Try working backwards from stone N. There are k ways to have reached stone N with a single jump (from N-1,N-2,...,N-k).

Let's define dp[i] as the minimum cost required to reach stone i from stone 1.

Therefore, dp[i] can be found as the minimum of all dp[i-d]+|a_i-a_{i-d}| for d in 1 \ldots k.

Let's break down the above formula: in order to get to stone i, we will choose a stone that is d to the left of i as the previous stone.
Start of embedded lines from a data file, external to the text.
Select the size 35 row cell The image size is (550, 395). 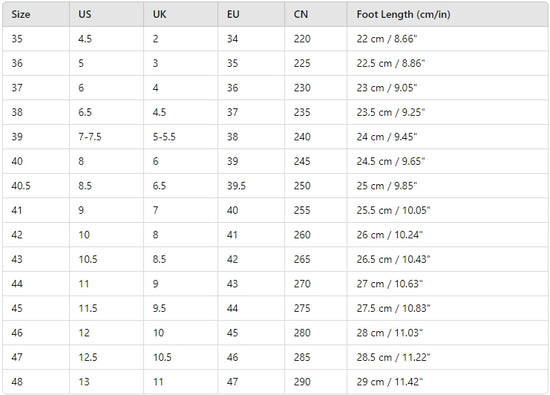[x=36, y=39]
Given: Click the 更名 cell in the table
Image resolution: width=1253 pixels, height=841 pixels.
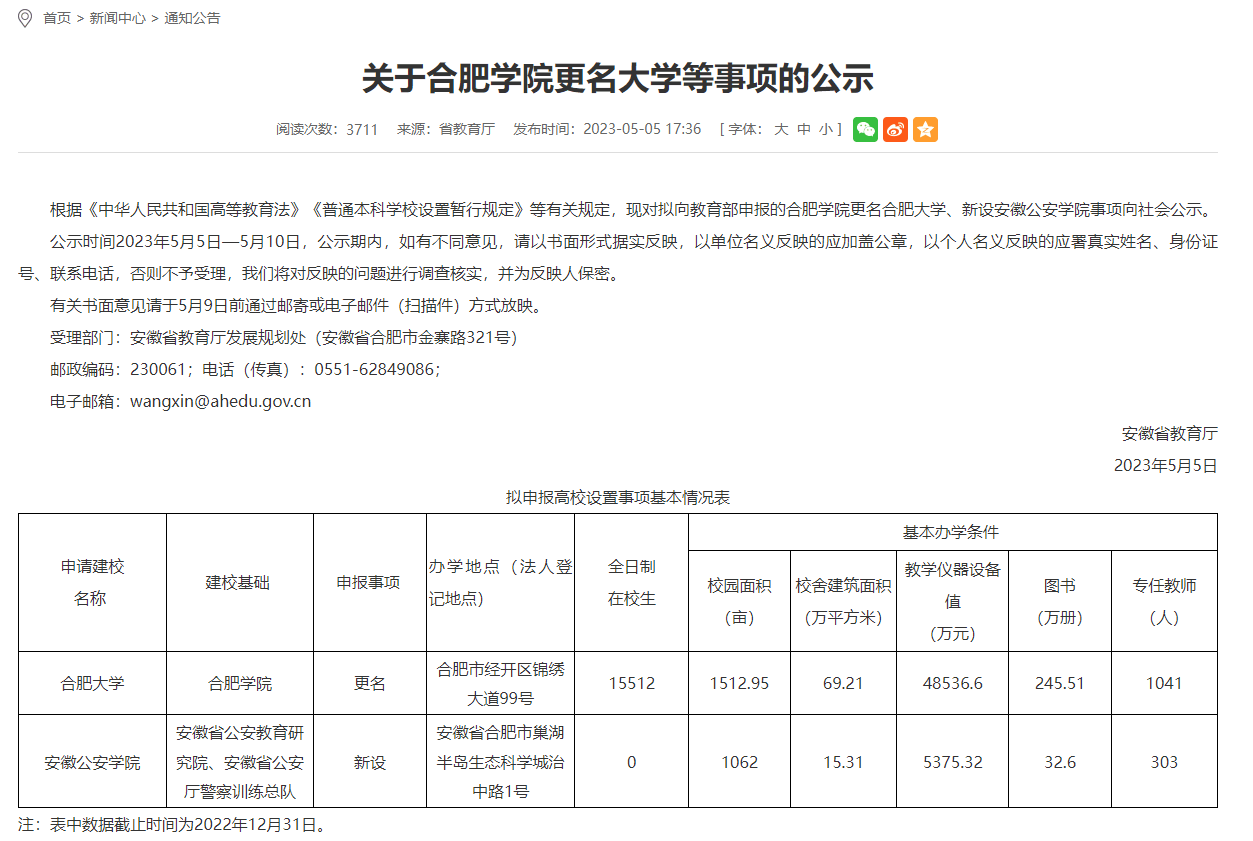Looking at the screenshot, I should [369, 684].
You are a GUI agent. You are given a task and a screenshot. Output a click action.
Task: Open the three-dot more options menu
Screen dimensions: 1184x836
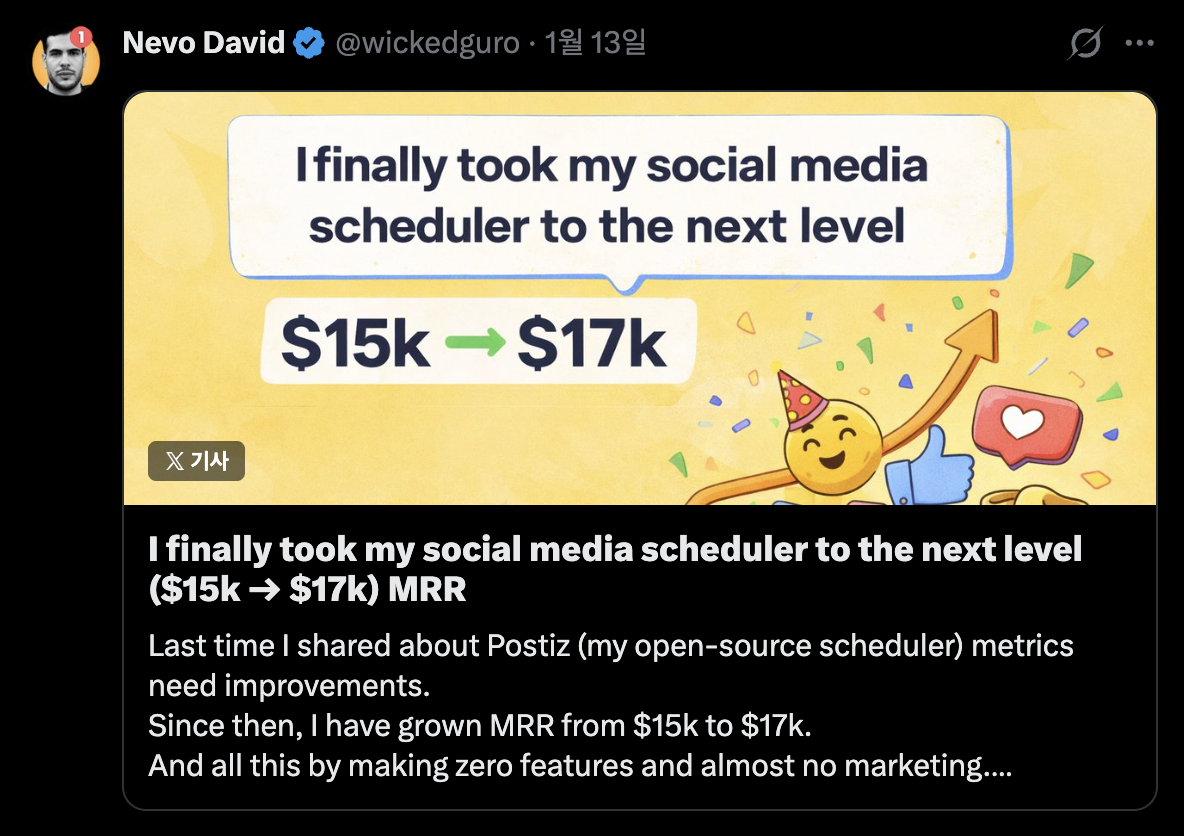click(x=1140, y=44)
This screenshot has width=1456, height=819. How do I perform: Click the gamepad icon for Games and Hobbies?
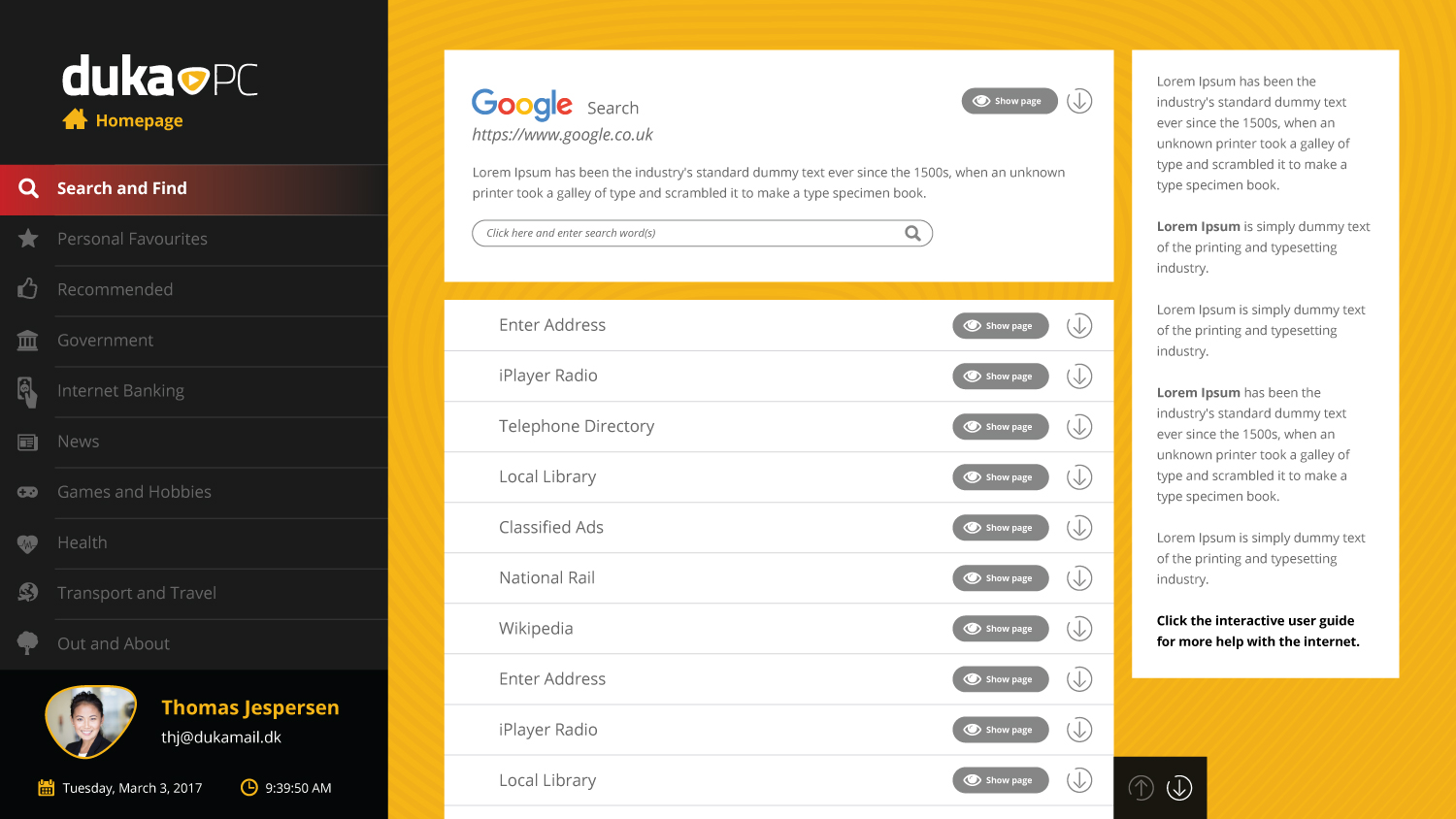pos(27,492)
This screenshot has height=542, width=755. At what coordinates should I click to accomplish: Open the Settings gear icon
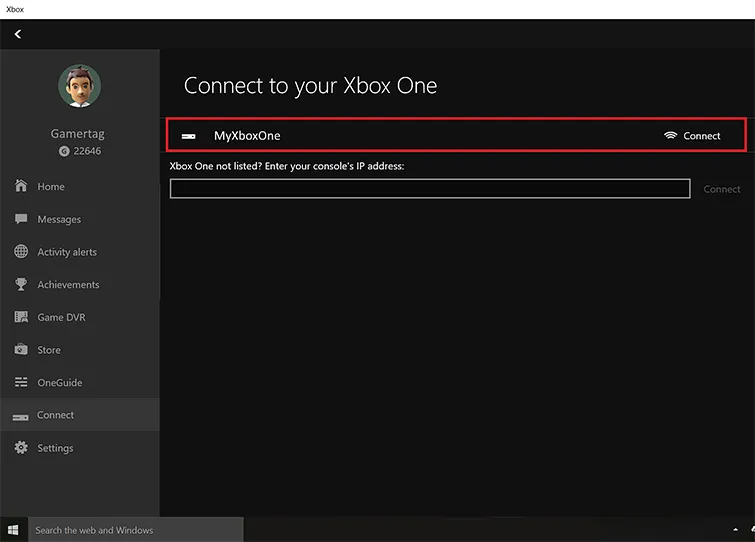click(x=21, y=448)
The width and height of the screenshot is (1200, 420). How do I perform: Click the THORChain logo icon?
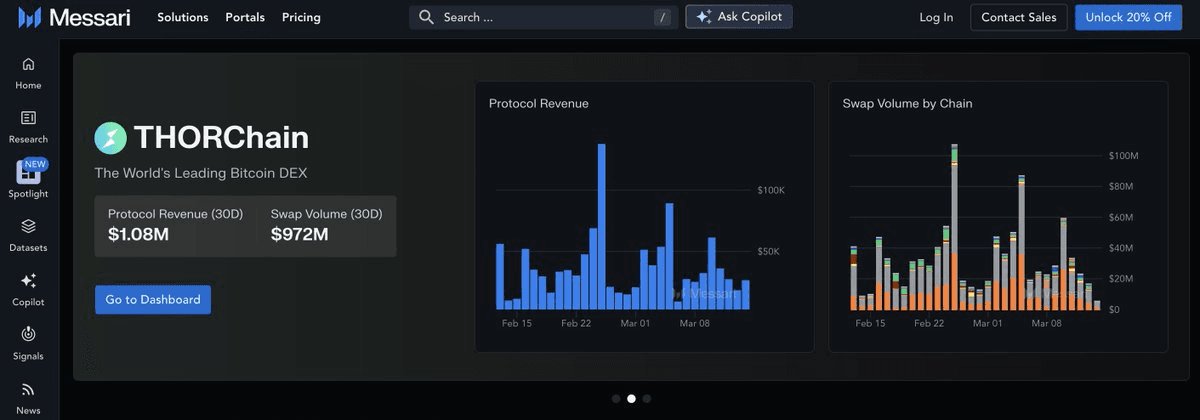[x=110, y=138]
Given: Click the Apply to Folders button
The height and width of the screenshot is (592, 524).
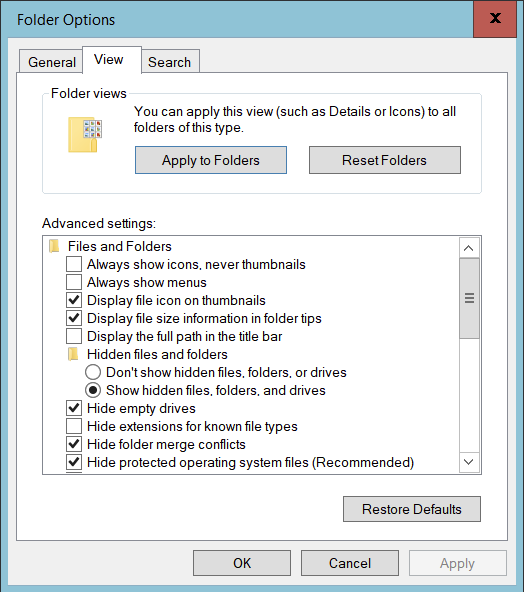Looking at the screenshot, I should (x=211, y=160).
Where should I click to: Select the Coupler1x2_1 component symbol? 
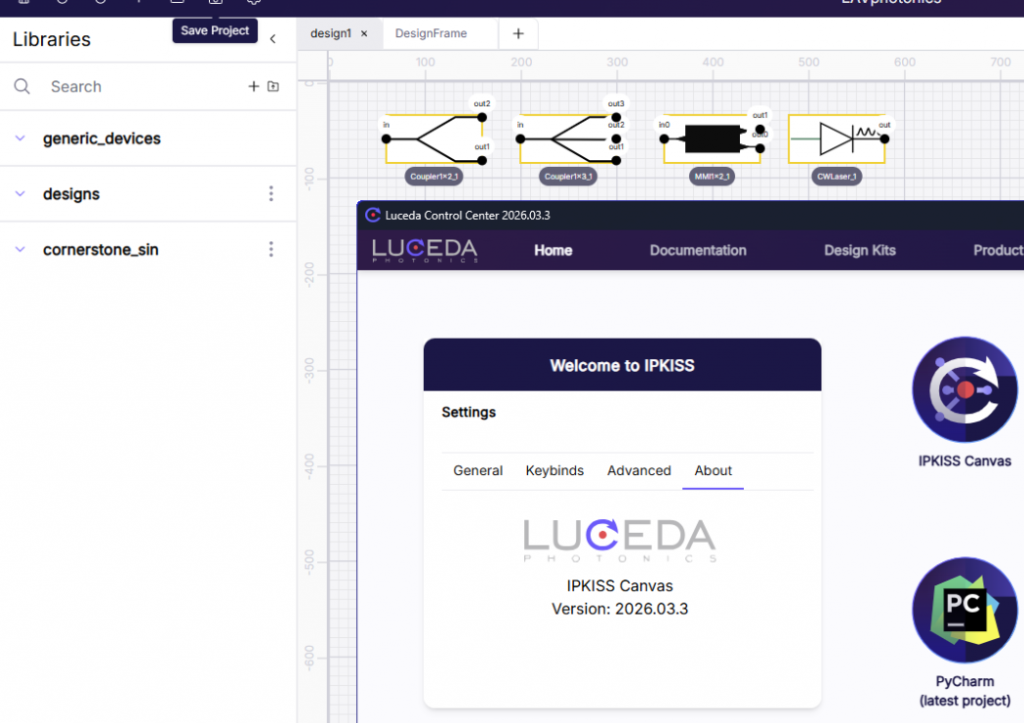[x=433, y=139]
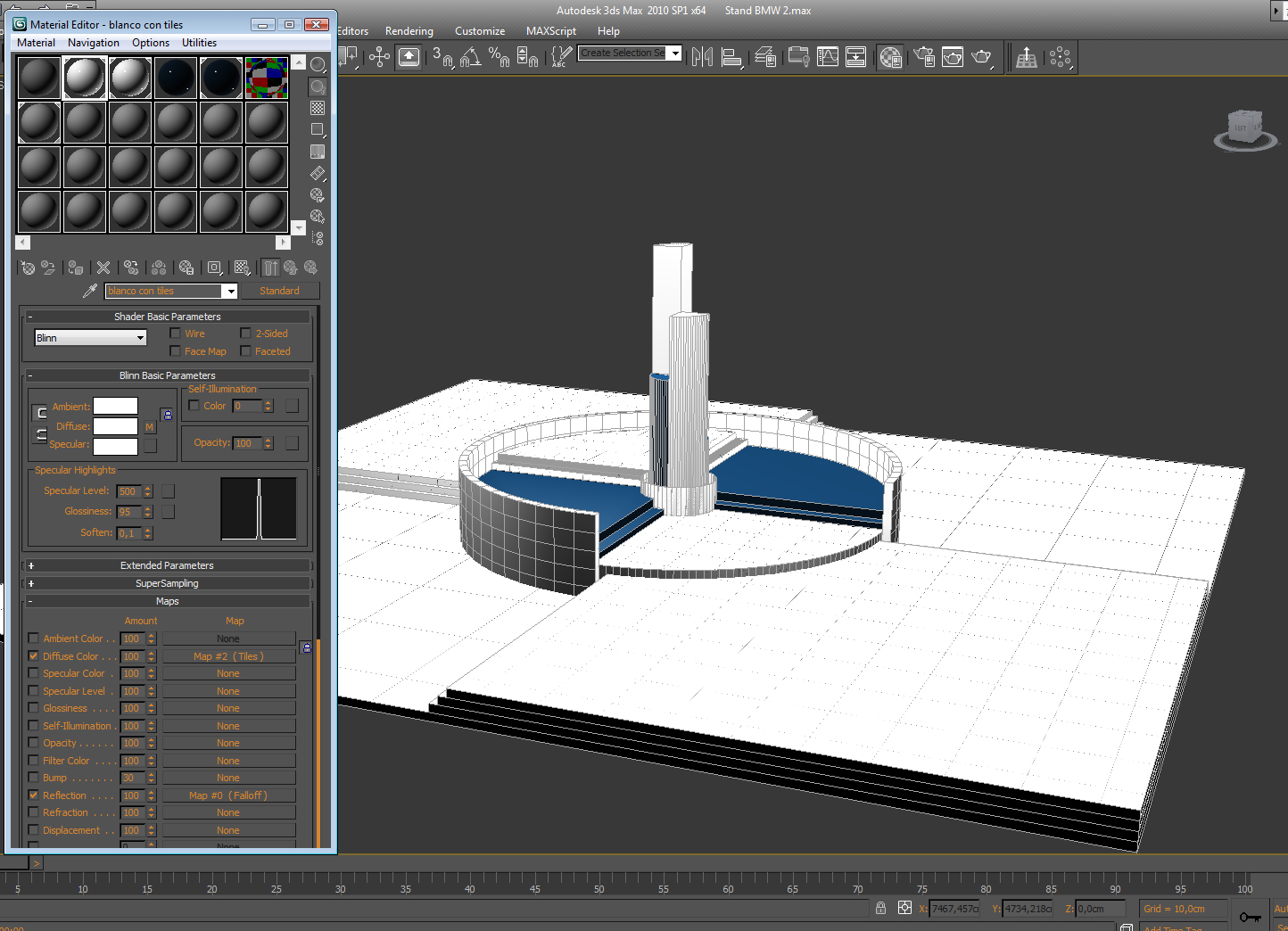Viewport: 1288px width, 931px height.
Task: Click Reset Map/Mtl to Default X icon
Action: (x=103, y=268)
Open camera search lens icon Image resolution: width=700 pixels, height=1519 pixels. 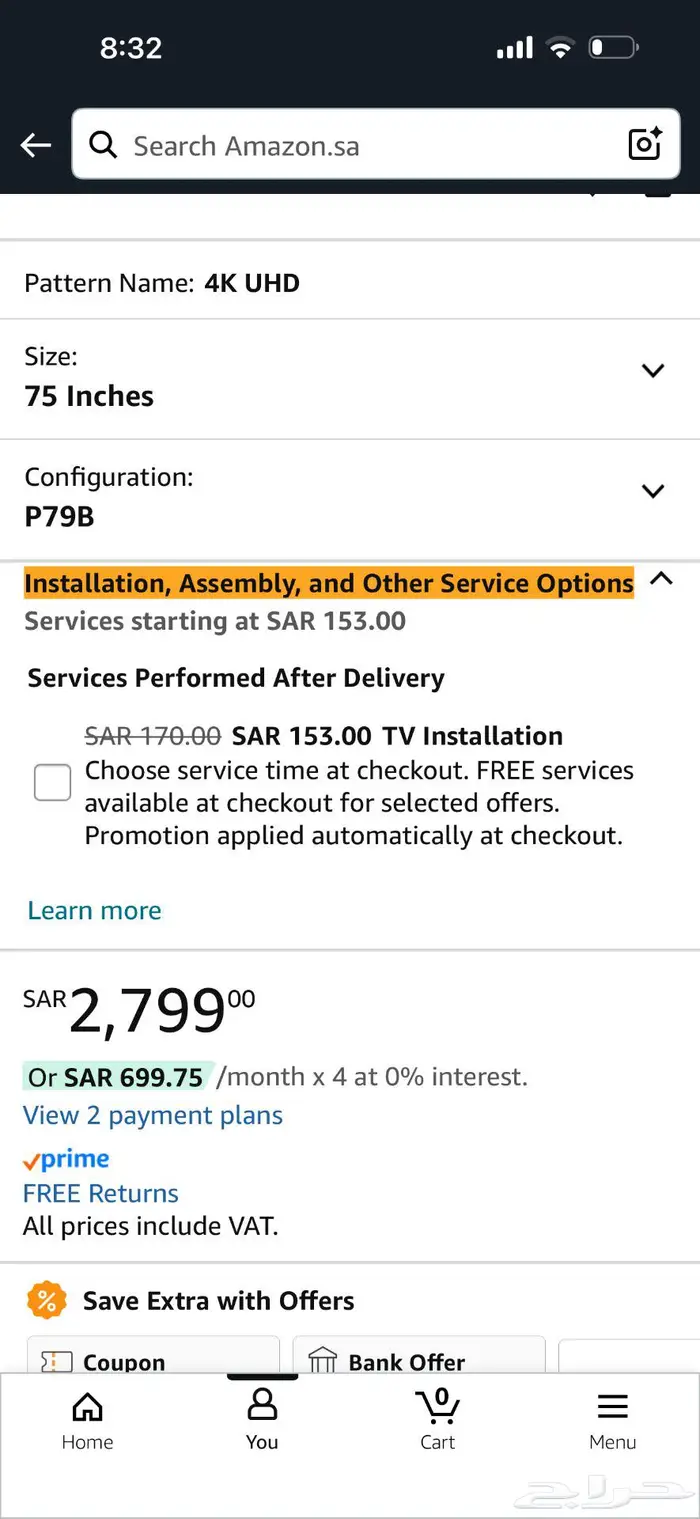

The total cost is the cost needed to get from stone 1 to stone i-d plus the cost to jump from stone i-d to i. dp[i] is the minimum cost after considering every possible previous stone.

You may use either recursion with memoization or dynamic programming to calculate dp[N].

Time complexity: \mathcal{O}(Nk).

Sample solution written in Python

(It is recommended to implement the solution yourself before copy-pasting the official solution)

N, k = map(int, input().split())
a = list(map(int, input().split())); a.insert(0, 0) # Make the array 1-indexed
dp = [1000000000] * (N + 1) # Initialize values with a large number to label as unvisited
dp[1] = 0 # Base case: it costs 0 to get to stone 1
for i in range(1, N + 1):
    for d in range(1, k + 1):
        if i - d < 1: continue # Make sure previous stone is in range
        dp[i] = min(dp[i], dp[i - d] + abs(a[i] - a[i - d]))
print(dp[N])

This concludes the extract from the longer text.